その後で、「⚫︎⚫︎(子供の名前)のお便りはとっても素敵だけど、⚪︎⚪︎のところには世界中の子供たちからたくさんお手紙が届いているから、もしかしたら放送時間内では紹介しきれないかもしれないんだ。でも⚪︎⚪︎のみんなはちゃんとお手紙読んでくれるし、⚫︎⚫︎がお手紙をくれたことをとっても嬉しく思ってるよ。」とでも申し添えて子供のしたことの意義を讃える。

その後で、この先も手紙を出したい時は自分に声をかけるように伝えるだろう。

これによって

・子供の「手紙で伝えたい、コミュニケーションを取りたい」という思いを肯定して社交性を育む

・郵便の仕組みを学ぶ

・手紙の作成から投函までの一連の作業を成し遂げることによって達成感と成功体験を獲得する

・わからないことがあれば親が助けてくれるという安心感を与え、信頼関係を築く

といった効果が期待できる。

30分の夕飯の時間で子供の書いた手紙を笑って馬鹿にすれば消えない心の傷が残り、30分かけて一緒に手紙を出せばこれだけの学びがある。

だから私は「教育」を面白いと思うし、子育てが、正しく親の役目を果たすことがいかに大変かを常に想像する。

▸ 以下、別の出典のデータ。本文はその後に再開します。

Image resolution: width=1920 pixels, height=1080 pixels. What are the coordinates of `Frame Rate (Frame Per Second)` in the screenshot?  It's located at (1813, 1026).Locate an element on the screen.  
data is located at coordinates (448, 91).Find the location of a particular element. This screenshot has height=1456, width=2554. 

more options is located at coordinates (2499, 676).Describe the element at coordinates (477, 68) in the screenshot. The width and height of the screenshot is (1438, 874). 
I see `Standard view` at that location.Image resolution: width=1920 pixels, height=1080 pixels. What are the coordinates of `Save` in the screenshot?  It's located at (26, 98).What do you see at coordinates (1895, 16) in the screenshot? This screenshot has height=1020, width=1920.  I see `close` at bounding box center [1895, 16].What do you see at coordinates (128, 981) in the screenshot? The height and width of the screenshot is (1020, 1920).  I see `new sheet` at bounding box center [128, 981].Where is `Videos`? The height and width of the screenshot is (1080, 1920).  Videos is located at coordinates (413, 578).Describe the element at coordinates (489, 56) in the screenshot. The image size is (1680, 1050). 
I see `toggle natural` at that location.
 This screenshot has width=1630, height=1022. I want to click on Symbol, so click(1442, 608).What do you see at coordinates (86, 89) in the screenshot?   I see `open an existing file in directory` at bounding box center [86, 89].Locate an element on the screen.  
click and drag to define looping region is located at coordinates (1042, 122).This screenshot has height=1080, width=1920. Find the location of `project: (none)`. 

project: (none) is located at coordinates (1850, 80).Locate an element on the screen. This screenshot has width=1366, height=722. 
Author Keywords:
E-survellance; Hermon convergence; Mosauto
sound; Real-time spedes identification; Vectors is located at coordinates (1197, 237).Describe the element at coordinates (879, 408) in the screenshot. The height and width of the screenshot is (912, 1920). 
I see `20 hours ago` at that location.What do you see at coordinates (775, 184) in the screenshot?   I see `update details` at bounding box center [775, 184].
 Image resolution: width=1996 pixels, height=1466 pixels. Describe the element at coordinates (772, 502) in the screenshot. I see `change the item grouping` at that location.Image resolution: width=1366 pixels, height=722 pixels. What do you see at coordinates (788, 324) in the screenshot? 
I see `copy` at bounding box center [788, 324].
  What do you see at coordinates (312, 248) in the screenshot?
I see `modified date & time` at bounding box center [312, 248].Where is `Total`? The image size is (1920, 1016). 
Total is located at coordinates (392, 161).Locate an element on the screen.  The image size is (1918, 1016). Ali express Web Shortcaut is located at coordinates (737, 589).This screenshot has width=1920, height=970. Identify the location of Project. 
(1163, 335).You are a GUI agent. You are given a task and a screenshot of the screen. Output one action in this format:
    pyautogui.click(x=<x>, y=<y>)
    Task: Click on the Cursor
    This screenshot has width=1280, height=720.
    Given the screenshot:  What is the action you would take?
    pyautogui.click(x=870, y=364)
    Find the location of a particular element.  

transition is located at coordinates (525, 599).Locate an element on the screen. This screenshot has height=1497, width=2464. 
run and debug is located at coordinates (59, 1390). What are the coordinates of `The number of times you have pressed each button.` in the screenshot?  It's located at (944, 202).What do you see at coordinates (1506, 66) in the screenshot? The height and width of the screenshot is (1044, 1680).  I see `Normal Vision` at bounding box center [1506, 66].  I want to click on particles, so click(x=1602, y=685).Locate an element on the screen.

この文章を読んだ真面目な親はプレッシャーに感じてしまうかもしれないが、少なくとも20年休まずに子供のやることを馬鹿にしたり、否定したり、笑いのタネとして消費しなければこんな文章を書く大人に育つことはないのだから過剰に心配めされるな。あなたはよくやっている。

これはまっとうに子供でいられなかった故にまっとうな大人になれなかった何かのぼやきでしかないのだ。

そしてそんな「大人のような何か」として、今自分にしてやれることは

あの頃大人たちにされた酷いことをきちんと認識して、自分で自分に対して再現しないことだろう。

それから、親になるつもりは全くないけれど、子供と関わることがあったら経験をフルに活かして善い大人として接することだ。

そんな泥中の蓮のような者になれたら、あの子供も浮かばれるだろうから。